Debate sobre a cultura do cancelamento na sociedade contemporânea
Enviada em 13/11/2020
Em meados de 2017 o termo “cancelamento” foi criado para designar uma prática virtual de exposição e forma de denúncia a personalidades, sendo elas famosas, ou não, que cometeram violações dos direitos humanos, violência ou preconceito em espaço virtual e fora dele, esse cancelamento foi uma maneira defendida pela grande parte do grupo de minoria, pois só através da ação, conseguiram ter visibilidade dentre a sociedade.
O cancelamento de famosos como Raul Seixas, Anitta e Taylor Swift envolvem várias outras ações, como boicote, incentivo de rompimento de contrato com os mesmos, e até mesmo levando o público ao não-consumo de seus produtos, entre outros. O fortalecimento dessa “febre” do cancelamento se popularizou principalmente no Twitter (rede social), após grupos feministas e LGBT+ começarem a ganhar mais força e através disso começaram a colocar em pauta suas experiências e pontos de vista.
No ano de 2020, a criadora da famosa saga Harry Potter foi alvo do cancelamento por comentários preconceituosos sobre a comunidade trans, após falas de que o mundo seria melhor apenas para as mulheres que menstruam, entre outras, mostrando um explícito preconceito, após suas falas, a escritora foi cancelada pelos usuários do Twitter.
Segundo pesquisadores, a cultura do cancelamento foi perdendo o senso de proporção, “As pessoas confundem o que é você estar agindo por ignorância ou estar reproduzindo um preconceito por ser parte de um grupo privilegiado”, afirma Anna, uma das pesquisadoras envolvida nesse assunto.
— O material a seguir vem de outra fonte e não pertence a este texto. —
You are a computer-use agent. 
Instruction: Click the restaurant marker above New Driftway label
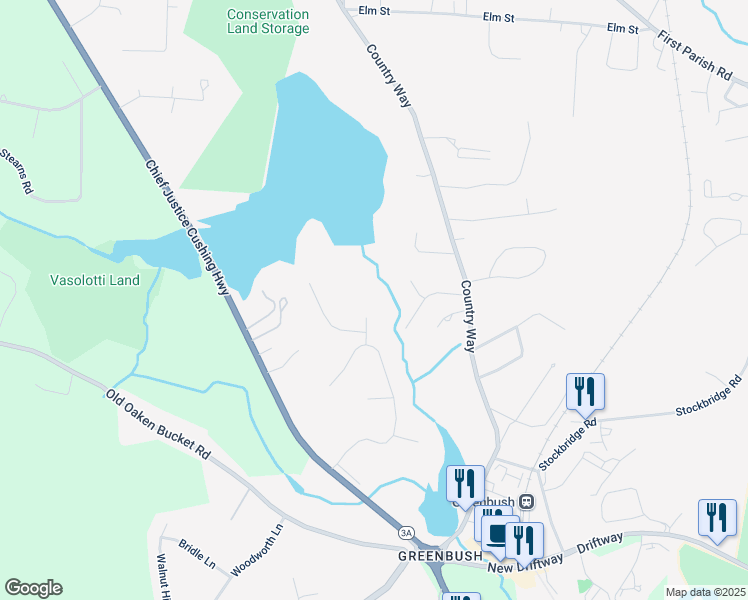[524, 540]
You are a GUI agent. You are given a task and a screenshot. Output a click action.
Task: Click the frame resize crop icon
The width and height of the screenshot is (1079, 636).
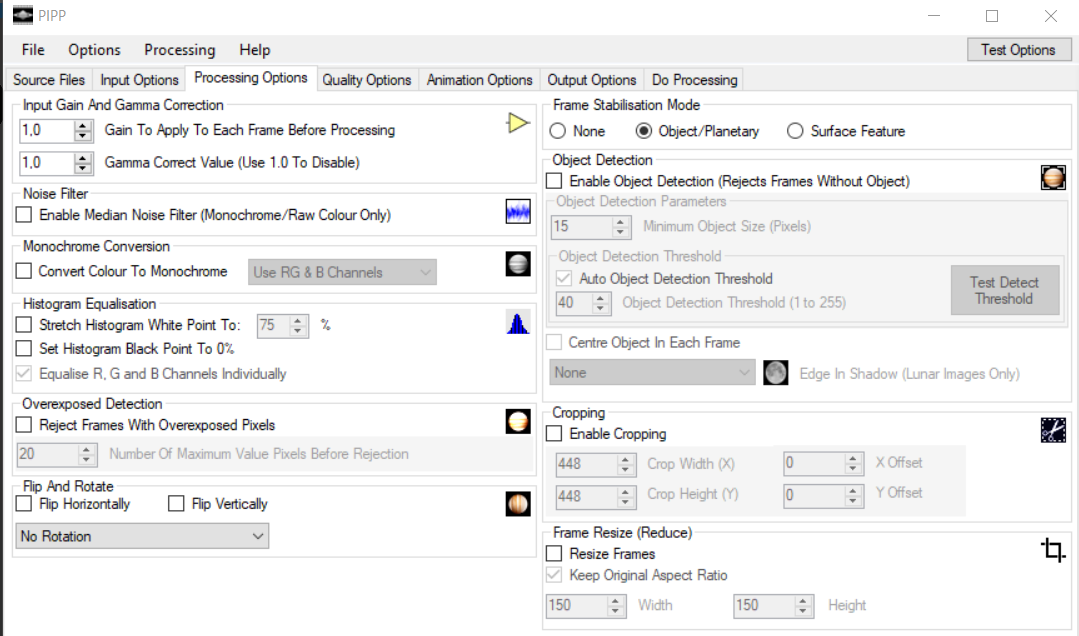[x=1053, y=550]
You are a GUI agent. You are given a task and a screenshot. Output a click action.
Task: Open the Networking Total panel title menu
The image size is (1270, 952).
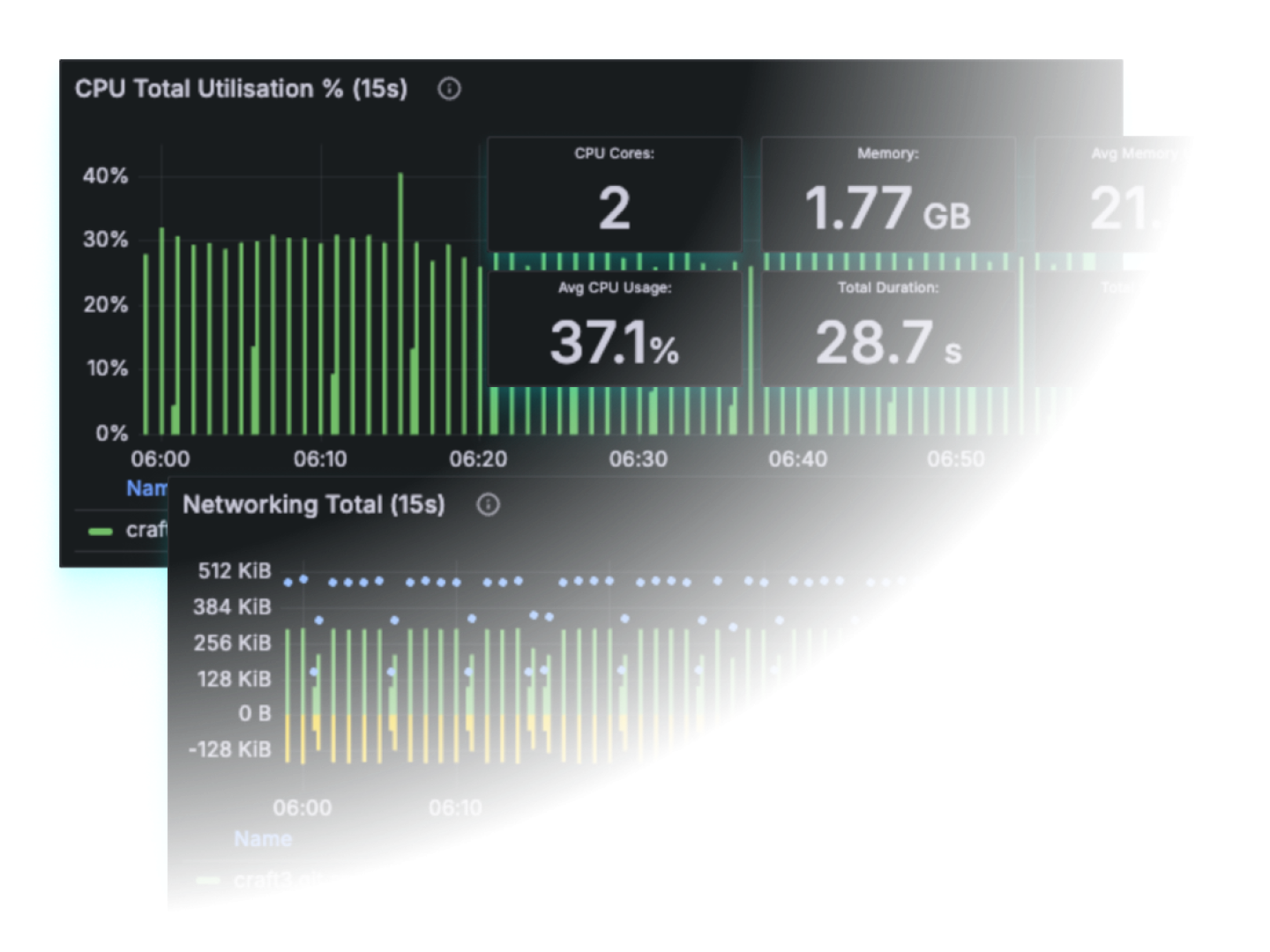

A forma indireta de interpretação das pessoas em redes sociais contribuí para o cancelamento de comentários meramente ignorantes sobre o assunto, não necessariamente preconceituosos.
Por fim, concluísse que esse tal ato do cancelamento, gera efeitos negativos na sociedade sendo muitas vezes os mesmos que pregam empatia por meio das mídias sociais também atacam usuários com o hábito de cancelar.